At play in the Hermit Kingdom

SUN JOURNAL

Resort: Fifty years after the nations were divided by war, a firm from rival South Korea opens a small patch of capitalism to tourists.

February 19, 2000|By Valerie Reitman | Valerie Reitman,LOS ANGELES TIMES

CHANGJON, North Korea -- To get to the new vacation spot at the edge of this Hermit Kingdom, tourists must travel by boat under cover of night, starting out in the wrong direction, then doubling back. Upon arrival they must surrender powerful cameras and binoculars.

Eight-foot barbed-wire fences surround the "resort" compound, barring ordinary North Koreans from entry while fencing in tourists. Heavy penalties discourage everything from taking photos to talking politics or economics with North Korean "minders." And only U.S. dollars, please, for that 40 percent alcohol "Bear Bones" liquor ($15) or the "Vigor of the Democratic People's Republic of Korea" health elixir ($25).

Set amid the fabled Kumgang Mountains and run by the South Korean conglomerate Hyundai Group, this patch of capitalism opened to non-Korean tourists for the first time this month.

Hyundai dubs the four-day, three-night excursion to Communist North Korea the "Dream Tour."

Sentimental journey

South Koreans have been coming in droves since the tours began in late 1998: More than 150,000 people have shelled out at least $750 apiece for the journey, which includes two days of hiking amid peaks carved with giant ideological inscriptions from the late "Great Leader" Kim Il Sung. Visitors from South Korea are so enthusiastic about the tour that some couples have taken their wedding vows on board the ship.

Korean folklore, poetry and songs extol the beauty of Kumgang's thousands of jagged peaks. Though they are not nearly as spectacular as the Alps, Andes or Sierra Nevada, the so-called Diamond Mountains have become a metaphor for South Koreans' longing for the beloved area close to their border but off-limits for five decades. "We are missing the Kumgang Mountains," laments one classic South Korean song.

For some tourists, the journey is particularly sentimental: When war tore the peninsula apart a half-century ago, an estimated 1 million families were separated. Though the "Dream Tour" forbids interaction with local residents, setting foot in the North can be soul-stirring.

"I didn't come for the mountains," says Song Hee Chou, 67. "I came because it's my home." Song has no idea what became of the parents, brother and sister he left behind a half-century ago. "I just wanted to set foot in the place," he says, his voice choking.
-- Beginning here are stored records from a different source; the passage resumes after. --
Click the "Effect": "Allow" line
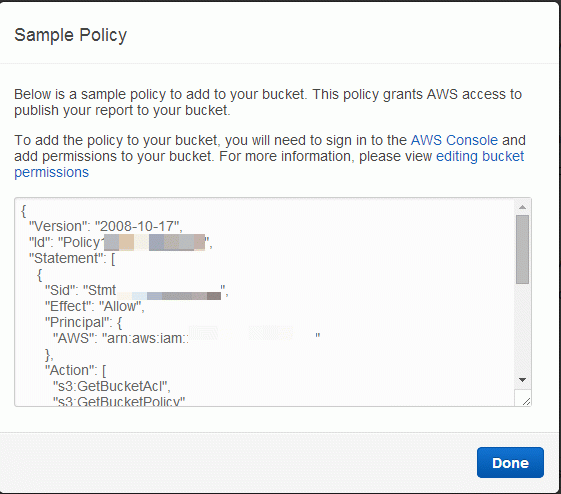The width and height of the screenshot is (561, 494). pos(94,307)

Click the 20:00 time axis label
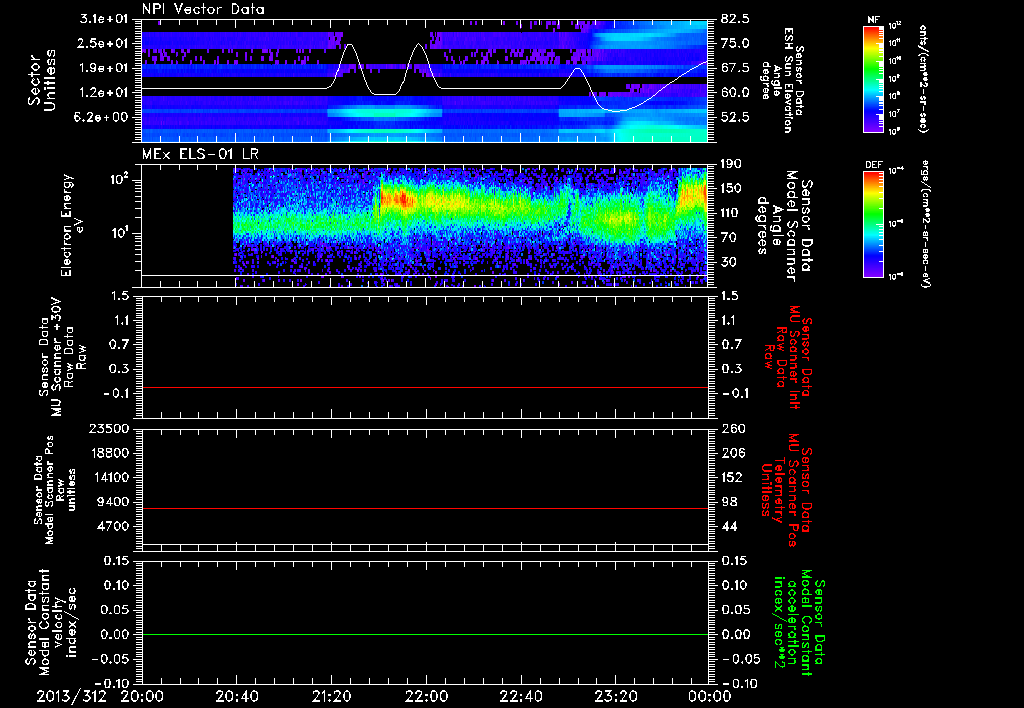tap(143, 696)
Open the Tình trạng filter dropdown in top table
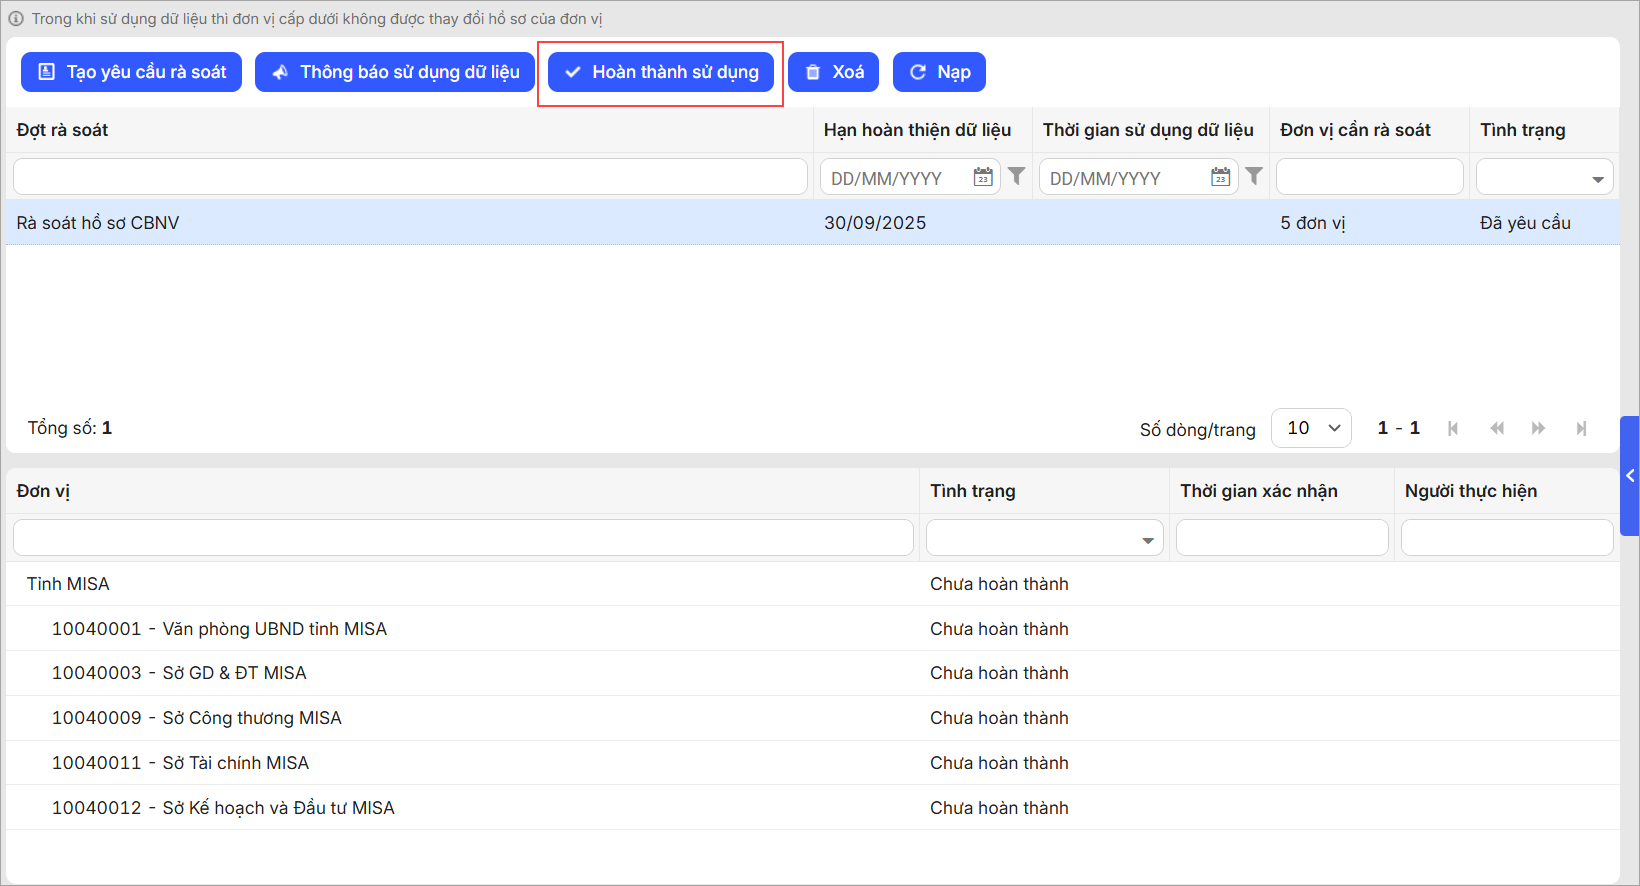This screenshot has height=886, width=1640. pyautogui.click(x=1597, y=179)
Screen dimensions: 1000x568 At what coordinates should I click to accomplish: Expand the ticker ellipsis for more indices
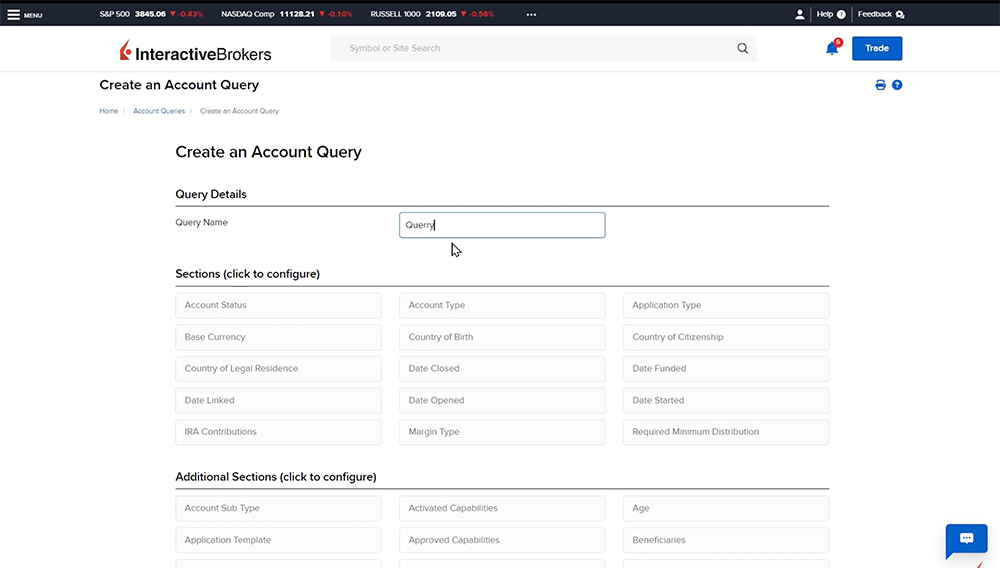pos(531,15)
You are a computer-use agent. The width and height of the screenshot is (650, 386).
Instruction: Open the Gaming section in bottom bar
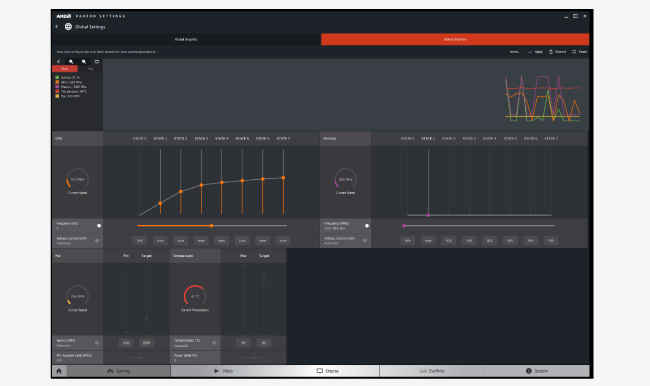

It was the stuff of spy novels that lured Norwegian Nils Klepp, 31, to pay $410, the discounted price offered to about 100 foreigners who join several hundred South Koreans on the venture. The two Koreas technically remain at war. A total of 1.8 million soldiers, including about 37,000 U.S. soldiers, are posted along the demilitarized zone, the world's most heavily fortified border.

"I came to see the Cold War," says Klepp, a naval architect working in South Korea. "I wanted to see Kalashnikovs [rifles], barking Alsatian dogs and men in green suits."

He got the green suits galore: Stone-faced North Korean military officers, clad in faded double-breasted gray-green coats with gold buttons and red epaulets, stand sentry nearly every 100 yards along what appears to be the sole paved road in the area. The road is accessible only to the tour buses and Hyundai vehicles, which travel from the resort area to the hiking trails, a lake and the coast of the Sea of Japan.

In one area, a dirt path used by residents runs parallel to the paved road, separated by a chain-link fence topped by barbed wire. Glimpses of what appears to be real life in North Korea can be seen through the fence, although even that is a matter of some debate.

"It seemed like the `Truman Show,' " says Arthur Guiness of Pasadena, Calif. "Almost everything we saw seemed paraded before us. Even the bicycles seemed like they were programmed to go by at a certain time, and some of the buildings seemed to be just facades, with no windows."

The North Korean government forbids residents from working at what American Stanley Lobdell, who runs a garment business in Seoul, dubs "Camp Hyundai." The conglomerate hires ethnic Koreans from China who work for $300 a month, one-tenth what it would cost Hyundai to hire South Koreans for the same jobs.

The term "resort" is a stretch: The few facilities include some souvenir shops, concession stands and a performance hall where visitors can shell out $25 extra to see the Pyongyang Circus. A Hyundai guide says the hall was built to resemble the Sydney Opera House, to which an Australian tourist jokes, "I've never been so insulted."

There's also a spa ($12 extra) with indoor and outdoor baths with mountain vistas, and a dock for the cruise liners. Hyundai plans to open hotels at the site and erect a golf course and ski slope.